Q:
Can you define why it is that people seek thrills? What’s this desire for fun and excitement?
A:
The desire for thrills is simply the desire of a person for a change in his situation. Now, when a person is sick and he doesn’t have enough to eat, so then when he gets well, that’s his biggest thrill. Or when a person is hungry, he doesn’t have what to eat and now he gets enough money to buy a good meal, that’s a big thrill.
But suppose a person is healthy and he has enough money for all of his meals, so then he wants something else. Now he wants thrills! So Hakodosh Boruch Hu says, “You’re a man who likes thrills? I’ll give you a thrill. I’ll put you on the operating table. That’s a thrill.”
Sometimes they give you ether on the operating table and you don’t know what’s taking place. Of course afterwards, in the recovery room, you find out the thrill. And sometimes even during the operation the ether wears out and the surgeon is still cutting. He’s still cutting and he starts telling you not to worry; he says, “Just a few more minutes. We’re almost finished. We’re almost finished.” But it hurts! What a thrill!
Anybody who is looking for thrills, Hakodosh Boruch Hu will supply thrills!
Here’s a fellow going skiing for thrills. Now, he could have stayed home. It’s a big thrill to sit home and to have plenty to eat and to be healthy. But no, that’s not good enough for him. So he goes out and he’s looking to get a broken leg. Ahh! That’s a big thrill.
Thrills mean you want a change in your status. So if you’re suffering, the best thrill is to get well, to get what you need. If you’re hungry, it’s a thrill to eat. But if you’re happy and healthy and you have enough to eat and you’re still looking for thrills, it means you’re looking for trouble because you’re not happy with what you have. If you want empty thrills Hakodosh Boruch Hu is going to give you plenty of thrills. But don’t ask for it.
Thrills means what’s unexpected. So here’s a man that lives, let’s say, in a fine house in New York. He has all the comforts. He has, of course, hot and cold running water. He has a bathroom in the house. He has central heating in the house. Many have air conditioning in the house. He has a refrigerator. He has electric lights. What doesn’t he have?!
But now the travel agency sells him on the glory of going, let’s say, to Honolulu. So he goes to Honolulu and there he goes out, let’s say, slumming and he takes a drink that they sell him; let’s say, some kind of a drink there. And the drink has in it water that comes from a well that’s not sterilized by the city. He gets dysentery or he gets typhoid fever and he comes down with an illness, a parasite in his blood that lasts for months and months. Sometimes he gets yellow jaundice. A true story I’m telling you. I knew the man.

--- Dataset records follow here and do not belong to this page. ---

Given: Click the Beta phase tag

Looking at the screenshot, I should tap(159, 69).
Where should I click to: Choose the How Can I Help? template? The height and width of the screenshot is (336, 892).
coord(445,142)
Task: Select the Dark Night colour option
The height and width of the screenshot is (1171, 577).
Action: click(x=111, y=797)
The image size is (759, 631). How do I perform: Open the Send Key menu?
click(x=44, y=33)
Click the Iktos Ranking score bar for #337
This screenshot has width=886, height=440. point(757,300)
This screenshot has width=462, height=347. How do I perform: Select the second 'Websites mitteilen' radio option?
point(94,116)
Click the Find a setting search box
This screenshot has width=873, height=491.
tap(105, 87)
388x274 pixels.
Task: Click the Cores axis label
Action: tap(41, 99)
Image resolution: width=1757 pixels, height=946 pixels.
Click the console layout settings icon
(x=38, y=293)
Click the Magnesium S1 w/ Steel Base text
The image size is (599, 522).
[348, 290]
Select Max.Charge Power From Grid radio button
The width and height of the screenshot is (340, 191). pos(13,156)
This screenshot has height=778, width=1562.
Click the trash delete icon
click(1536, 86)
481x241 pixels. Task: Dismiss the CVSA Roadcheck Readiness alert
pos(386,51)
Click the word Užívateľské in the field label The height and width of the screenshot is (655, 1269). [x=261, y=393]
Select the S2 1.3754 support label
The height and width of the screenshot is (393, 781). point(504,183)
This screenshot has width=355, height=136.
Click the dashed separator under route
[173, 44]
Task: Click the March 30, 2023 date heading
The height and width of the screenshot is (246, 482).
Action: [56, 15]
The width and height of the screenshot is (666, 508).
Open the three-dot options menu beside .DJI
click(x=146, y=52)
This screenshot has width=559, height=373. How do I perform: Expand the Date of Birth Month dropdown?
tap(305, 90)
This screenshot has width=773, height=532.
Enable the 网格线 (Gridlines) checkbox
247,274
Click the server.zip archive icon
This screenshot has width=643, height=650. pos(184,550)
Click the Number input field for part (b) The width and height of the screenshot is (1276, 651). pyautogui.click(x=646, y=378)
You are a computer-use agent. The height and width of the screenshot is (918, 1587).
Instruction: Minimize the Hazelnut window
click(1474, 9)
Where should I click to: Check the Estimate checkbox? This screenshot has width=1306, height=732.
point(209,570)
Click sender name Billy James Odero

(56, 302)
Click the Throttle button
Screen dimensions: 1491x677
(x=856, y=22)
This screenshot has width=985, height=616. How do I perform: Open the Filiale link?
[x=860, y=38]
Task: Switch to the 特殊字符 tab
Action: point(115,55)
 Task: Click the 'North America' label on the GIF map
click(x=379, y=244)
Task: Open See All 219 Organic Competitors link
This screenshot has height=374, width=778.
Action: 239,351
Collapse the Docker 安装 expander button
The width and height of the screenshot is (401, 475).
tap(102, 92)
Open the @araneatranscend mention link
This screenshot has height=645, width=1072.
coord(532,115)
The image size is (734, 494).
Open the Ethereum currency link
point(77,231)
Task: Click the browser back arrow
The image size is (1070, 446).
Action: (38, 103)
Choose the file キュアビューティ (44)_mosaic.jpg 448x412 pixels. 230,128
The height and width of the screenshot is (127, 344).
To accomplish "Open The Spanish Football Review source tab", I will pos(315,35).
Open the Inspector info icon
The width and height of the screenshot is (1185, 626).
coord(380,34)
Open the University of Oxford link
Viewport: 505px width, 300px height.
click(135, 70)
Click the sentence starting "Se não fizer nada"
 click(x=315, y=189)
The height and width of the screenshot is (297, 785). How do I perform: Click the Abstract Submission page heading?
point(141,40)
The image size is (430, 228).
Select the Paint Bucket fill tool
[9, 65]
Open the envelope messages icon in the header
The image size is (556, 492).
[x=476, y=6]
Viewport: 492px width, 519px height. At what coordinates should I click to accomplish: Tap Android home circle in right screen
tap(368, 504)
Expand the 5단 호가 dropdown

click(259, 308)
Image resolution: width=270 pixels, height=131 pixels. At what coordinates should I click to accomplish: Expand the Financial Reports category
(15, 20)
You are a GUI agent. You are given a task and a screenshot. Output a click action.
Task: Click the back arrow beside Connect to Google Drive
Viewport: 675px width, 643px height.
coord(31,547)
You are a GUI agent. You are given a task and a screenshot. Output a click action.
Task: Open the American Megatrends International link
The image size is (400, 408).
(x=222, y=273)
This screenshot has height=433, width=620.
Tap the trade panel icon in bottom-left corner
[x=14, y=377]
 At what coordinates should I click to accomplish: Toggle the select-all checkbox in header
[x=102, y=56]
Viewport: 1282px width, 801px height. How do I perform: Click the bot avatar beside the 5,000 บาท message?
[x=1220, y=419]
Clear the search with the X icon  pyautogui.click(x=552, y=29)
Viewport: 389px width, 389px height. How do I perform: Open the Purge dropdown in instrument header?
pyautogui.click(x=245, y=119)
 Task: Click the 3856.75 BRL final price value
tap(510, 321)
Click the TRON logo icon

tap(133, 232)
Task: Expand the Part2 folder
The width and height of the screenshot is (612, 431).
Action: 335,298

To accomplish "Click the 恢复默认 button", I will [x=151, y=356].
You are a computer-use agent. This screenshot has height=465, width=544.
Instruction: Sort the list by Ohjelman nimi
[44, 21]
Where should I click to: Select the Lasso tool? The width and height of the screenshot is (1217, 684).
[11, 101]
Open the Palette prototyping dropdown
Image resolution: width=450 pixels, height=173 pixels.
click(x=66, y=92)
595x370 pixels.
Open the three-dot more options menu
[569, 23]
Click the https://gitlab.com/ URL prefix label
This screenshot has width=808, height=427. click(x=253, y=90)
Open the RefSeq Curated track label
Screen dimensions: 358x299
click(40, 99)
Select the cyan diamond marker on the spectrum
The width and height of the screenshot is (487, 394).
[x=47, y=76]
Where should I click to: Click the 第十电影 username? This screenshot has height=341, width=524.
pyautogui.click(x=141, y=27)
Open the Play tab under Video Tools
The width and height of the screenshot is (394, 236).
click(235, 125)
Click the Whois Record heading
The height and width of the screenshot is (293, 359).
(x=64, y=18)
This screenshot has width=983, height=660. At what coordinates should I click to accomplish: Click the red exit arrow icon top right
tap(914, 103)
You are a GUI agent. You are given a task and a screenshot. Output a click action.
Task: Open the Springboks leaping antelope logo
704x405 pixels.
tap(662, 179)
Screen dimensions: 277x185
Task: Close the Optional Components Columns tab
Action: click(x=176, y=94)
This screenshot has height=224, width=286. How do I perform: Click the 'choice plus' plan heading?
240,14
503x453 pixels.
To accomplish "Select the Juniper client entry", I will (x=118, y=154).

And in case he comes back and he’s still well, so he invents thrills to tell his people back home the good time he didn’t have over there. “Ah! What good times I had over there! What big mosquitoes they had over there! What big bedbugs they have over there! Nothing like you’ll see in America!” And for that he paid a lot of money to make the trip.
So thrills means to look for things that are out of the usual. But it doesn’t mean happiness. To us, to sensible people, the greatest thrill is that you have happiness in life. And true happiness means that nothing wrong, nothing bad, is happening to you.